Nas minas de carvão da Pensilvânia, na década de 1870, um pouco depois do fim da Guerra Civil Americana e da Abolição da Escravatura, as condições de trabalho prosseguiam péssimas, escandalosas, desumanas. Os mineiros, muitos deles imigrantes irlandeses vivendo na penúria quase completa, penam como bestas-de-carga nas minas, recebendo centavos de salário-esmola. Só o bastante para que possam manter-se vivos até o dia seguinte, para voltarem à dura labuta que enriquece só o patrão, enquanto aos proletas resta somente o amargo consolo do uísque barato e do baralho. No horizonte, nenhuma perspectiva de melhora, só a de uma morte precoce (por tísica, tuberculose ou "acidente de trabalho"..).

O retrato dos martírios da classe operária e camponesa, presente em belas obras da literatura universal como Germinal de Zola, Vinhas da Ira de Steinbeck ou O Caminho Para Wigan Píer de Orwell, recebe a devida atenção da sóbria câmera de Martin Ritt neste The Molly Maguires. Mas o que interessa sobretudo ao diretor de Norma Rae é muito mais expor  o levante do que a via-crúcis, mais a revolta do que a resignação.

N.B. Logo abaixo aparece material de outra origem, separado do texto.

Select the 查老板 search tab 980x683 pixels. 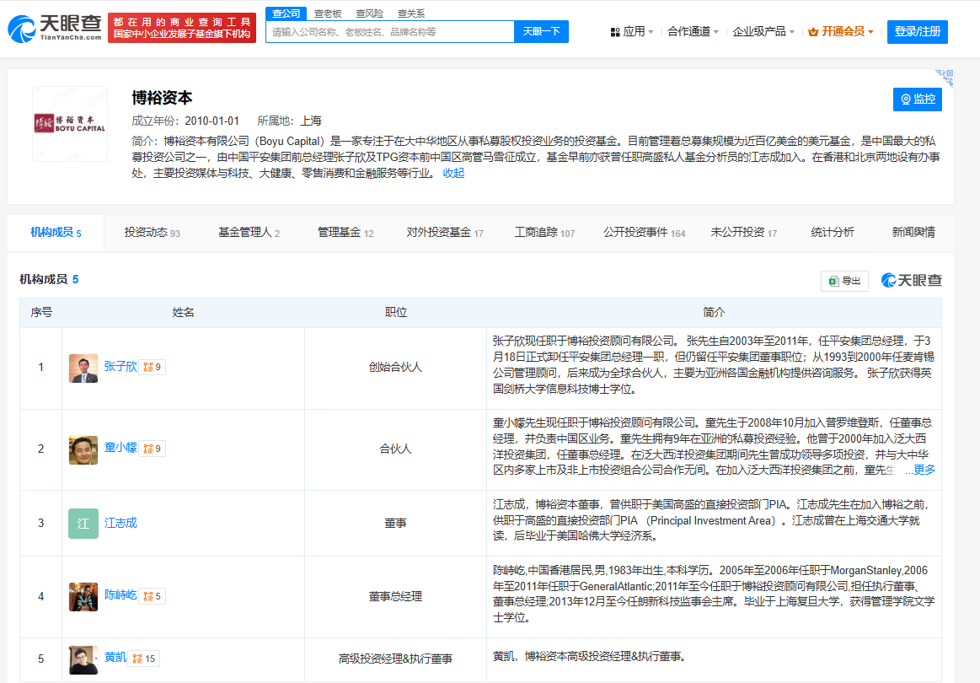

Partindo de uma história real --- um grupo de "radicais" irlandeses, os Molly Maguires, que realizaram uma série de atos "terroristas" em protesto contra a calamitosa existência que levavam como mineiros --- Martin Ritt fez um de seus melhores filmes. Há o suficiente de pancadaria e troca de tiros para não deixar bocejar o machão fã de filmes de ação. O climão de western, com os indispensáveis ingredientes de sempre (o saloon, o forasteiro-misterioso, a beldade virtuosa e difícil...), certamente agradarão de mão cheia aos fãs de Sergio Leone e Clint Eastwood. Já as intrigas e conspirações deixam The Molly Maguires com cara de thriller político inteligente, daqueles que faziam antigamente um Alan J. Pakula.

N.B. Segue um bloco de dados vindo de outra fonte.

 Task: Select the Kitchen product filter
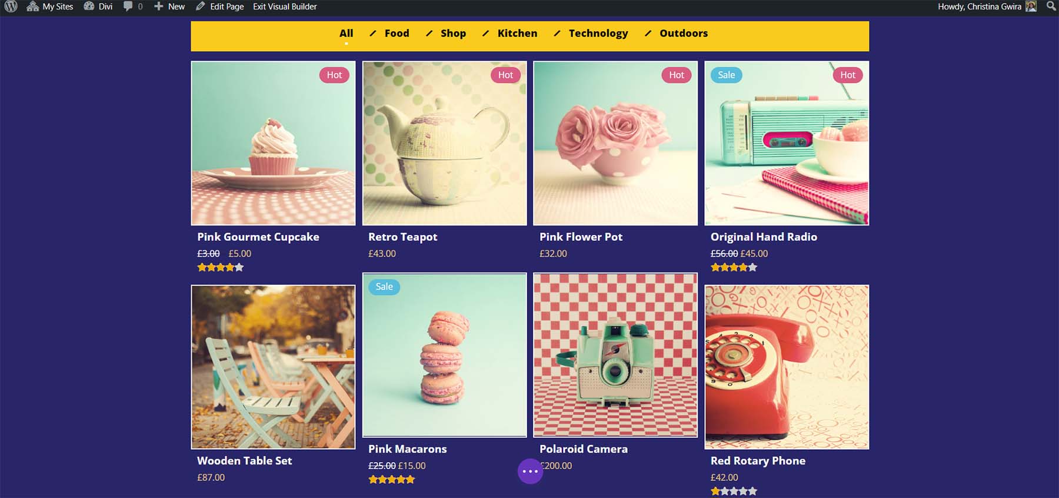[517, 34]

Sean Connery, que vive um dos líderes dos Molly Maguires, é um mineiro lacônico mas ponta-firme na hora de bolar, chefiar e pôr em prática ações revoltosas contra as autoridades opressoras: explodem trens que carregam o minério extraído, dinamitam seu próprio local de trabalho, sequestram policiais e atentam contra patrões... É duvidoso que estas atitudes exorbitantes, de um desespero incendiário, mudem de modo fundamental a estrutura da sociedade e da opressão; e Martin Ritt não é ingênuo a ponto de vender a lorota de meia dúzia de rebeldes, isolados com suas munições e conspirações, "virariam a mesa" em prol do proletariado. O que o filme realiza é muito mais uma crônica, cheia de empatia, mas também eivada de lucidez, sobre a trágica revolta de homens cansados demais da vida trash que levam, mas cuja rebelião está sempre sob o risco de ser violentamente esmagada pela polícia (que infiltra um espião, James McParlan, para surrupiar os segredos do grupo e levá-los a fazerem besteira).

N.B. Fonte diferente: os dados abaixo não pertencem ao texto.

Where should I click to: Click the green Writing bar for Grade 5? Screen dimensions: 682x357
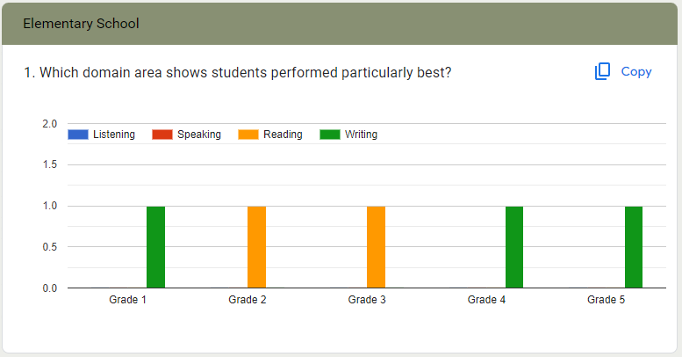coord(634,247)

A posição do personagem de Connery, no entanto, me parece pra lá de instigante. Indo na contra-corrente do discurso do padre da cidade, que garante que Deus irá condenar à danação eterna nas caldeiras do Inferno aqueles que apelarem para a Violência, este homem sustenta que a maior indignidade e o maior pecado seria permanecer em silêncio frente à exploração. Quando morre um dos mais veteranos mineiros da cidade, que carregou com modéstia e resignação o seu fardo por 42 anos, a última gota cai e faz a caldeira de indignação transbordar.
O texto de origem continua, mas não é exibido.